Hello, I'm going to admit, I'm a newbe at tthis camping thing. You know the male ego thing know it all but know nothing.. My wife and I are really considering buying a TT actually a toy hauler for the toys Motorcycles and 4 wheelers..I need some advise, I have a 03 1500 chevy ext cab, with towing package ok ..The trailor we are looking at is Keystone Outback kargaroo 28krs. The truck has the 5.3 V8, The trailor is 6950 lbs..I have talked with a couple of different dealers and they say I shouldn't have any trouble with towing it but you know how some just want to make a deal when you are out of town, and they know you will be out of their hair while their wavying by.. I am used to pulling a trailor because I work at a Power Co., so i'm cool with that part of it..I'm just wondering if i got enough truck. I know i'm not going to break any land records, but I'm wondering if it is enough to handle trailor, toy('s), and 3or4 people in the truck.. 

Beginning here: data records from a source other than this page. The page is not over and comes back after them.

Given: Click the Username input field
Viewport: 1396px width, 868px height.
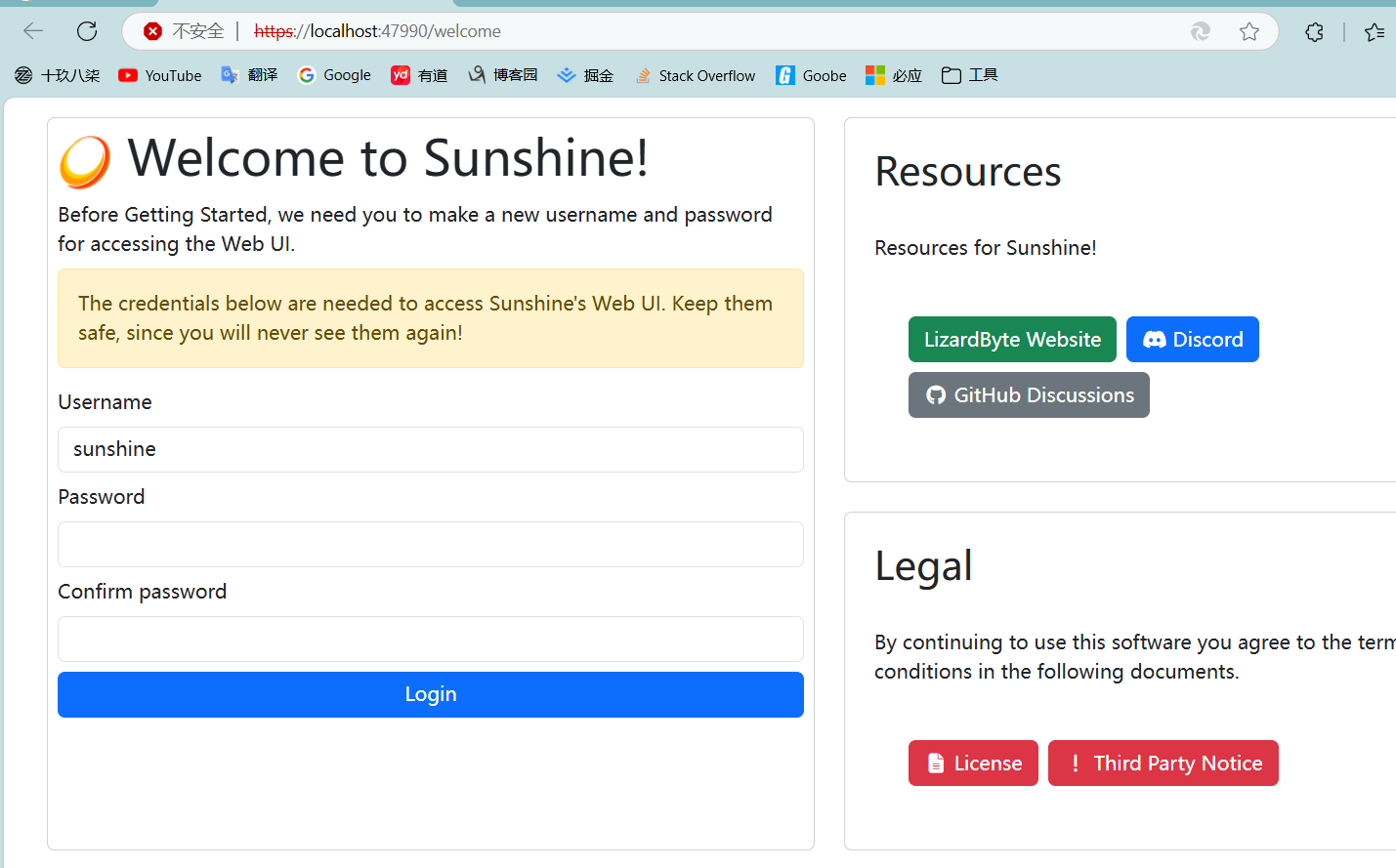Looking at the screenshot, I should 430,449.
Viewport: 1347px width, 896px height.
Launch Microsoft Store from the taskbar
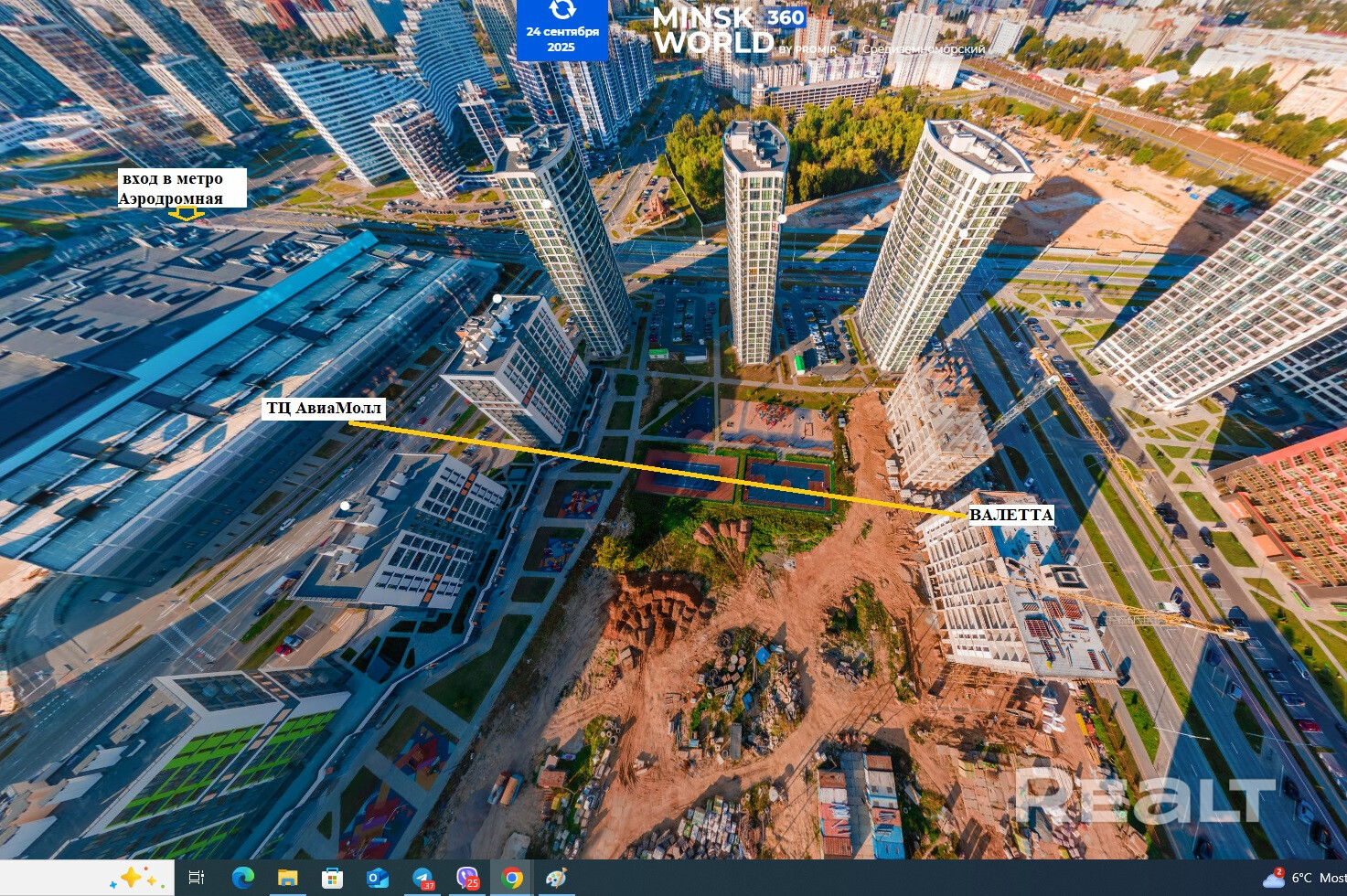click(332, 878)
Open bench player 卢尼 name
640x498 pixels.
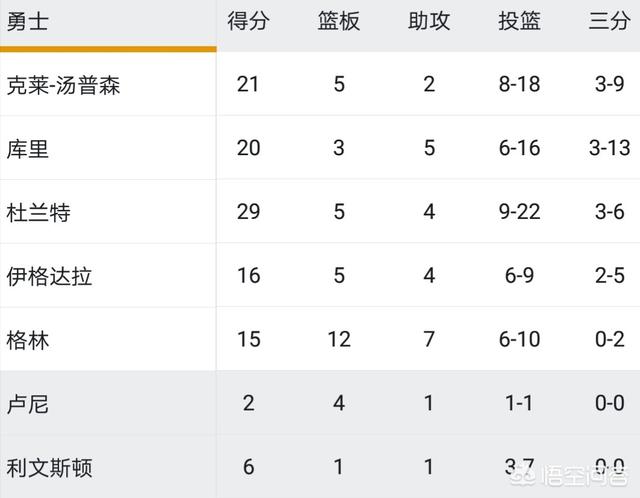[x=28, y=404]
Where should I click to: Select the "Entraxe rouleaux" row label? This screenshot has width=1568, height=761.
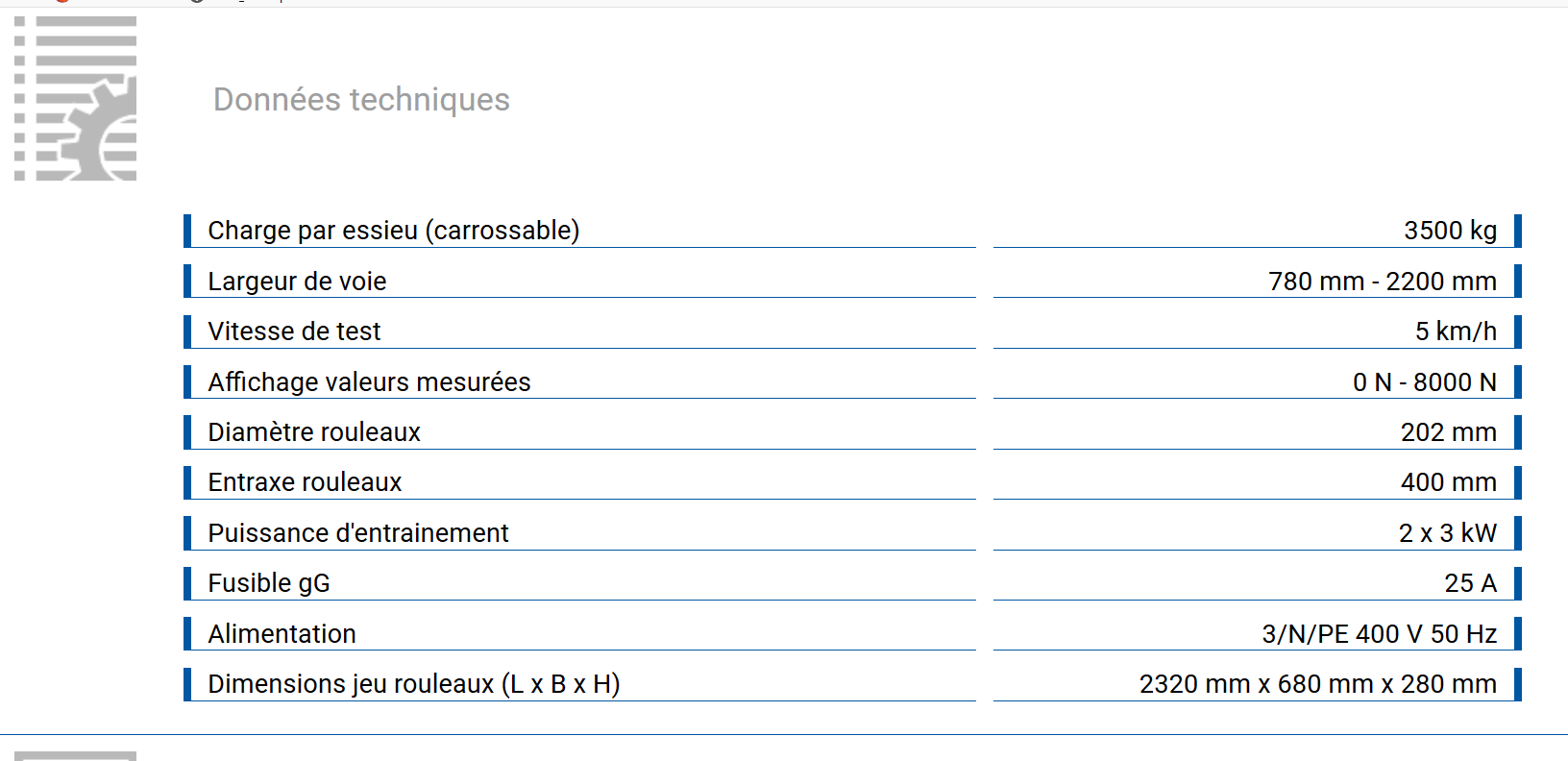(x=305, y=482)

Sorry for rambling on but you know the worries, fears and scear's.. 

I know about the towing weight, vehicle weight, and combined weight..

Really can't aford both trailor and truck right now, just need some input to get rid of the butterfly's. 

Thanks for your input..


----------



## Grandview Trailer Sa (Aug 19, 2006)

Re: Need Towing Input

I think you would max your truck to the limit.  The empty weight is right at 7,000lb.  THEN you are going to put ATV's/ Motorcycles, food, clothes, water, etc. into the trailEr.  You need a bigger truck than  a 1/2 ton with a small V-8.  It is not just pulling it, it is TOWING it safely.  Remember, you need to stop also.


----------



## Sticwlkr (Aug 20, 2006)

Re: Need Towing Input

Thanks GTS..
I'm sorry I was wrong on the trailor weight it is 5960lbs empty..By chance does any body know what the weight is on my truck just off the top of their head..All i can find is the gvwr of 6400lbs..truck is 03 1500 chevy ext cab. 4x4..With a GCWR of 13000lbs..Now back to the first posting.. Will i have enough truck or would it still be to the point of needing a bigger truck..

Thanks.


----------



## DL Rupper (Aug 20, 2006)

RE: Need Towing Input

Hey Sticwlkr,  I doubt if your toys are light weight.  I wouldn't do it.  How far do you intend to travel each trip?  It's one thing to occassionally overload your truck for a short haul, but it's something else entirely if you plan to travel long distance at freeway speeds while overloaded.  When you add the weight of your toys and all your camping equipment, water, propane and extra fuel for the toys, coupled with 3 or 4 people, you will be overloaded.  Remember as GTS said.  You do have to stop and it isn't easy to stop a heavy load.  Besides your smaller springs, shocks, and  drive train, your brakes are not as large or as adequate as on a 3/4 or 1ton pick-up.


----------



## hertig (Aug 20, 2006)

Re: Need Towing Input

Your best bet is to take your truck to a scale, loaded (including passangers) for travel, and find out what the weight really is.  1/4 tons tend to not have a lot of CCC, so I'll bet that if the GVWR is 6400 pounds, that the empty weight of the truck is probably at least 5400 pounds

1/2 ton pickups claim to be able to pull 7000 pounds, but that is misleading.  For one thing, if you read the fine print, it likely will say that is a base truck (no options, no cargo, no passengers).  Just a 150 pound driver and a bit of gas.  For another thing, it does not mean it will maintain highway speeds (particularly up hills).  And lastly, towing right at the limit is not recommended even if it is 'allowed'.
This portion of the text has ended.